(untagged)

Sparsity - A Novel Productivity Measurement in Agile Software Development

Prajnan Das

0.00/5 (No votes)

16 Jan 2016

Sparsity is the percentage of dot elements (= 0 code check-ins) in a code churn matrix (developers X dates in a sprint)

Download source - 43 KB

Introduction

One of the key principles behind Agile software development is to commit small and incremental changes into the software frequently. In terms of checking in the code into the source control system, big chunk of code and irregular commits are concerns. Also, aspects like are all developers equally loaded are to be taken into account. Sparsity measurement is inspired by these factors. This article discusses the definition of Sparsity, its implementation in the context of a Team Foundation Server and its application. The article in addition, proposes the code churn matrix based on which the Sparsity is calculated.

Background

Sparsity basically attempts to measure the frequency of code commits taking into account two dimensions: the developers working on the project and the days (the dates) in a span of a Sprint.
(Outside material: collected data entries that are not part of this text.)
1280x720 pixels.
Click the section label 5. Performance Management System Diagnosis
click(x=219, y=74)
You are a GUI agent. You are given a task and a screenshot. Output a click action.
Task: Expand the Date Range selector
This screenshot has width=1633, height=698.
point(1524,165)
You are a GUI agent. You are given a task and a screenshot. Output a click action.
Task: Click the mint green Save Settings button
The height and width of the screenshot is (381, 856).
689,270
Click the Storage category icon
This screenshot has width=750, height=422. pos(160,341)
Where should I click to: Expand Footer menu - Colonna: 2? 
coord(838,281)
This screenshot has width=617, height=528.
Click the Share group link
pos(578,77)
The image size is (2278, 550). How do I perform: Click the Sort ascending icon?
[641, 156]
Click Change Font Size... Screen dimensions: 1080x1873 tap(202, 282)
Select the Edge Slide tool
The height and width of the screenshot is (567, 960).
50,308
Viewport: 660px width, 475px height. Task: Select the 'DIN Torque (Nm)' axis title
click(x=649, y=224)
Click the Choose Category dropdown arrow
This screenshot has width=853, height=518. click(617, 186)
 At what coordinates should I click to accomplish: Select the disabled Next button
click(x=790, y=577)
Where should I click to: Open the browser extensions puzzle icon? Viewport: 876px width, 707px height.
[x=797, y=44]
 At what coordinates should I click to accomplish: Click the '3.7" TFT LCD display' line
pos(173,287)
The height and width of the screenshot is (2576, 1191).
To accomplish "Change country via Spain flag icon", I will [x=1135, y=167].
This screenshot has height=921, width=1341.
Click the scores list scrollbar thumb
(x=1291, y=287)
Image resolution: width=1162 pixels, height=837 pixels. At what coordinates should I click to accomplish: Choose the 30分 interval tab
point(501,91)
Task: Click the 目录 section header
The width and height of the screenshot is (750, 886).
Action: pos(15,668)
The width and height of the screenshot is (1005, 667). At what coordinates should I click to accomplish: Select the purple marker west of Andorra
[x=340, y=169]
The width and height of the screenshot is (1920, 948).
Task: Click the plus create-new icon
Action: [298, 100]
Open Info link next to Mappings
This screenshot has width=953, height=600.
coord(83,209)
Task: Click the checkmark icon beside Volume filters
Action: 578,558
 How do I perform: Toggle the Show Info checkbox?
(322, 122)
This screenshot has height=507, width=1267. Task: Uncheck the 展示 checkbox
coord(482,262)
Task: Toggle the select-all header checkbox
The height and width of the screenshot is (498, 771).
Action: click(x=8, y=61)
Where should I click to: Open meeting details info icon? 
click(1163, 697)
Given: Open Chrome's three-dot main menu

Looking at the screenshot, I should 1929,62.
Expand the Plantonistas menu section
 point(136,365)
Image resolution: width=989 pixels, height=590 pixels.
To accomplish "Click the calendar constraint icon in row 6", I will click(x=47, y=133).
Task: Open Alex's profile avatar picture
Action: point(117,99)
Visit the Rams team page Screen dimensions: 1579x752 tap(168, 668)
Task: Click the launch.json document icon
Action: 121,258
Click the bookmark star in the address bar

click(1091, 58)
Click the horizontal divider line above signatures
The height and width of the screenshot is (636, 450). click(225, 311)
Sparsity is based on the code churn of the development team and code churn data is summarized in terms of something called code churn matrix. The code churn matrix is the 2 dimensional array with the developers forming the rows and the dates forming the columns and the Sparsity is essentially the measurement of sparsity of this matrix. The sparsity measurement is the percentage of “dot” elements (that is elements with 0 number of commits) in the code churn matrix.

Code Churn Matrix
	Date 1	Date 2	…	Date n
Developer 1	2	0		3
Developer 2	0	0		5
…
Developer m	1	2		3

A sample implementation is provided with the Team Foundation Server as the source control system. The example program uses C# Team Foundation Server API to collect the user statistics, the user statistics here means which developer checked in how many change sets (the unit of commits in the TFS) on which dates. Once this statistics is gathered, another piece of code consolidates it into the code churn matrix and calculates the Sparsity.

Using the Code

The basic infrastructure to collect the user statistics from the TFS is borrowed from the works of Mark Heath. The TfsAnalyser class contains the method GetUserStatistics which gets the user statistics between a start and end date for the specified source folder. The user statistics is modelled by the class SourceControlStatistic which captures the user name, the change date (=the code check in date) and the number of commits on that date.

/// <summary>
/// Gets Churn Statistics (how many times has each file been modified)
/// </summary>
/// <param name="path">Path in the form "$/My Project/"</param>
/// <param name="cancellationToken">Cancellation token</param>
public IEnumerable<SourceControlStatistic> 
GetChurnStatistics(string path, CancellationToken cancellationToken)
{
    return GetChangesetsForProject(path, cancellationToken)
        .Select(GetChangesetWithChanges)
        // select the actual changed files
        .SelectMany(c => c.Changes)
        // filter out just the files we are interested in
        .Where(c => c.Item.ServerItem.Contains("/Source/") 
        && !c.Item.ServerItem.Contains("TestAutomation"))
        // count only source code modifications
        .Where(c => c.Item.ServerItem.EndsWith(".cs") || 
        c.Item.ServerItem.EndsWith(".xaml"))
        // don't count merges
        .Where(c => ((int)c.ChangeType & (int)ChangeType.Edit) == (int)ChangeType.Edit)
        // count changes to the same file on different branches
        .Select(c => Regex.Replace(c.Item.ServerItem, @"^.+/Source/", string.Empty))
        .GroupBy(c => c)
        .Select(g =>
        new SourceControlStatistic { Key = g.Key, Count = g.Count() }).OrderByDescending(s => s.Count);
}

Note the following piece of code which filters out the only the source code modifications. You may want to modify the filtering based on your needs, for example, you may want to count the commits of config, XML, image files, etc. Also, you may want to monitor additional folders in addition to the root "Source" folder.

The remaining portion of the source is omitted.